Contre le gaspillage du bois

Dans notre article d’octobre-novembre 1946, nous faisions ressortir, vu la pénurie du matériau « bois » (pénurie qui existe aussi d’ailleurs pour beaucoup d’autres matériaux : métaux, houille, pétrole), qu’il importait d’augmenter la production et de diminuer la consommation.

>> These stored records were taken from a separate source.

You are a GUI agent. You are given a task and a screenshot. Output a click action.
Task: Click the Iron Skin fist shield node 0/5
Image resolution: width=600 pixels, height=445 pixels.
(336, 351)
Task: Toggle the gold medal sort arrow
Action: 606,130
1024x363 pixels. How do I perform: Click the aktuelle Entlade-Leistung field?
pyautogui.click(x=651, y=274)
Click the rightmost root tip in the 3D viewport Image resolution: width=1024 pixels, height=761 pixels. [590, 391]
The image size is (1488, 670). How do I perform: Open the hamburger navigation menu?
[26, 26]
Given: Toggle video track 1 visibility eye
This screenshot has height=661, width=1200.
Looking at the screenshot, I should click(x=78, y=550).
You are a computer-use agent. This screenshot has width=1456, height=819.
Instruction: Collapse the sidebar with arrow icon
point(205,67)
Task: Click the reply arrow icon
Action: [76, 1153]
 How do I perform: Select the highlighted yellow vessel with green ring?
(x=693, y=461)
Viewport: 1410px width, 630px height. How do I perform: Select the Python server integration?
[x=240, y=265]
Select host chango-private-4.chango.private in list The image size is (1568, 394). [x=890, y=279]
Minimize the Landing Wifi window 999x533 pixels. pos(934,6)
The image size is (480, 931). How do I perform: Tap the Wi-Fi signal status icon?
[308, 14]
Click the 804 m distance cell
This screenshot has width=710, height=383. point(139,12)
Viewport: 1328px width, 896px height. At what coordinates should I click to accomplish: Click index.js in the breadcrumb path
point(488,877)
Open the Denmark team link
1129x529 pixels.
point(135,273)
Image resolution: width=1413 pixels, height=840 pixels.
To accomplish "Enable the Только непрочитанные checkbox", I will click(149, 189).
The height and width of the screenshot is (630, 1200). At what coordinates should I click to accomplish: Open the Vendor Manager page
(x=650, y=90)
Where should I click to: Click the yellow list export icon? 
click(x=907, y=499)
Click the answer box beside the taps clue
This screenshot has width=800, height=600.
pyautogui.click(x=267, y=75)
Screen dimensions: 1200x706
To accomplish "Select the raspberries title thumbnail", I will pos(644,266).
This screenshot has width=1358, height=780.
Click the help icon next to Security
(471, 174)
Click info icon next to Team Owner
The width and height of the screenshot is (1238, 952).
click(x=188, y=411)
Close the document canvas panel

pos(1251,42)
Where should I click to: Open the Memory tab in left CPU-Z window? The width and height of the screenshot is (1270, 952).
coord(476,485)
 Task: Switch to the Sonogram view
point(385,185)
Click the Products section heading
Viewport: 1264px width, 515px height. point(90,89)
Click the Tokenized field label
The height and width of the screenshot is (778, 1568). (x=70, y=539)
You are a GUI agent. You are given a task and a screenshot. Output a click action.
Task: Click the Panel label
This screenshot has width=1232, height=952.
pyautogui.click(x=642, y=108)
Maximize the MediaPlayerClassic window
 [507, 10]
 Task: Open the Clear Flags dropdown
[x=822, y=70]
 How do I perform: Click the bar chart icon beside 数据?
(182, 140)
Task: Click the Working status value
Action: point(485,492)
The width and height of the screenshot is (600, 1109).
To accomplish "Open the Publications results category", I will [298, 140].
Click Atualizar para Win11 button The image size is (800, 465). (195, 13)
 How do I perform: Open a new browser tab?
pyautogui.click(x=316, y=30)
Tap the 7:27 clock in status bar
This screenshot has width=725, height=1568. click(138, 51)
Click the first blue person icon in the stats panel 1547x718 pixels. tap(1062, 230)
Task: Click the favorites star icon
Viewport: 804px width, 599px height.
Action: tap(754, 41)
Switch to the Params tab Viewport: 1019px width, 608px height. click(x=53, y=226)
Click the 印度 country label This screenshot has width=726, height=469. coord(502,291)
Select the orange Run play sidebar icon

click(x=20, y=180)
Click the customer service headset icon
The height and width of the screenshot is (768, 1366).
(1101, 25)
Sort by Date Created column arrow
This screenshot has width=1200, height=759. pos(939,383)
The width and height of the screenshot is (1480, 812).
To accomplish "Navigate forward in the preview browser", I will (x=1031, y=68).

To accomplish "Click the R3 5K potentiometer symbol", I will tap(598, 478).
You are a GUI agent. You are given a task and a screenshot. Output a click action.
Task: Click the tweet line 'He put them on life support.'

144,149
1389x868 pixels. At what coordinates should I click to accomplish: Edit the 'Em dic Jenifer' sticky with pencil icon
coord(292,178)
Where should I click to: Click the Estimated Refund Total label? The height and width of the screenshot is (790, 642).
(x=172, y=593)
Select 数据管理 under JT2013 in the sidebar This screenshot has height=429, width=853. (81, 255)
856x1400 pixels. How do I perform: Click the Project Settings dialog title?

Augmenter la production ne signifie pas qu’on doive piller la forêt française et la saigner à blanc. En aucun cas il ne faut exploiter un volume de bois supérieur à l’accroissement annuel des forêts, sous peine d’appauvrir le capital générateur de bois et, par conséquent, la production ultérieure de bois sur pied. Il faut seulement savoir tirer parti de la totalité des surfaces forestières et éviter le gaspillage des produits forestiers. Dans deux précédents articles, nous avons étudié le premier aspect du problème et rapidement exposé la question de la modernisation et de la mécanisation des exploitations forestières et des transports, modernisation et mécanisation susceptibles de permettre de tirer parti des produits de forêts jusque-là inexploitées ou irrégulièrement exploitées, pour des raisons de manque de main-d’œuvre et de voie d’accès, ou à cause des frais prohibitifs que leur exploitation aurait entraînés.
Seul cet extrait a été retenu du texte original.